文春オンライン 3/15(月) 6:12

 自殺願望を持っていた少女(19)を殺害しようとしたとして、警視庁捜査一課は3月6日、嘱託殺人未遂容疑で、東京都内の無職、須藤昭雄容疑者(46=同じ少女への加害目的誘拐罪で起訴)を再逮捕した。この一報に、誰の頭にもあの事件がよぎったに違いない。

「1月下旬、ツイッターで『自殺したい』と投稿した少女に、須藤が『手伝います』と返信したことが事件の始まりです。須藤は1月31日に足立区内の路上に少女を呼び出して、車に連れ込んだ。その後、睡眠薬を飲ませ、練炭を焚いた上で絞殺しようとしました。ところがそのタイミングで少女は無事目を覚まし、『帰りたい』などと抵抗。2月2日朝、交番に駆け込んだことで、警察もすぐに把握することができました。須藤は『自分も死ぬつもりだった』と供述していますが、どこまで本気か疑問です。ただ、事件の経緯からして、座間事件を彷彿とさせ、一時は緊張も走りました」(警視庁担当記者)

 座間市で2017年に9人の男女が犠牲になった連続殺人。白石隆浩死刑囚はツイッターで自殺願望の女性を募り、次々に殺害していった。事件の発覚は9人目の犠牲者が出てから。それ以前の8人の失踪に、当局は連続殺人の臭いを嗅ぎ取ることはできなかった。

「幸いにも、今回の少女は1人目の被害者だったようで、事件が広がる兆しはありません。ただ、彼女の生への渇望がなければ、須藤が犯行を重ね、更なる被害者が生まれた可能性もありました」(捜査関係者)

「第2の白石」が現れ始めた理由
 そう危機感を抱くのは無理もない。実は「第2の白石」と呼ぶべき者たちの犯行が芽吹き始めている。その土壌を準備したのは新型コロナウイルスだ。自殺者は昨年、11年ぶりに増加し、2万919人。高校生は過去最多となる。コロナ禍で他者との接触が減り、1人で問題を抱え込む若者が急増しているのだ。

「中でも、SNSは“自殺志願者”と“殺人鬼”を結びつけるサービスと化しています」(同前)

 ツイッターで「#自殺募集」と検索すると、〈誰か一緒に逝きますか?〉。幾つものアカウントから絶えることなく悲鳴が上がる。そんな呟きに〈むかえにいくよ。
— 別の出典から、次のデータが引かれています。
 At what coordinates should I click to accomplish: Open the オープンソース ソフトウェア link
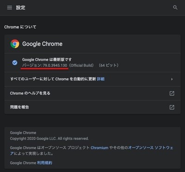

どこ?〉と白石死刑囚よろしく死神気取りの囁きを入れる者もいる。

「警察庁の委託でネット上の違法・有害情報を監視する『インターネット・ホットラインセンター』が把握した自殺を誘引するような投稿などは19年を通して2629件。ところが、昨年は上半期(1〜6月)だけで、3042件に上っているのです」(前出・警視庁担当記者)

 コロナ禍で急増する「第2の白石」。彼らが犯行に手を染めないことを祈るばかりだが……。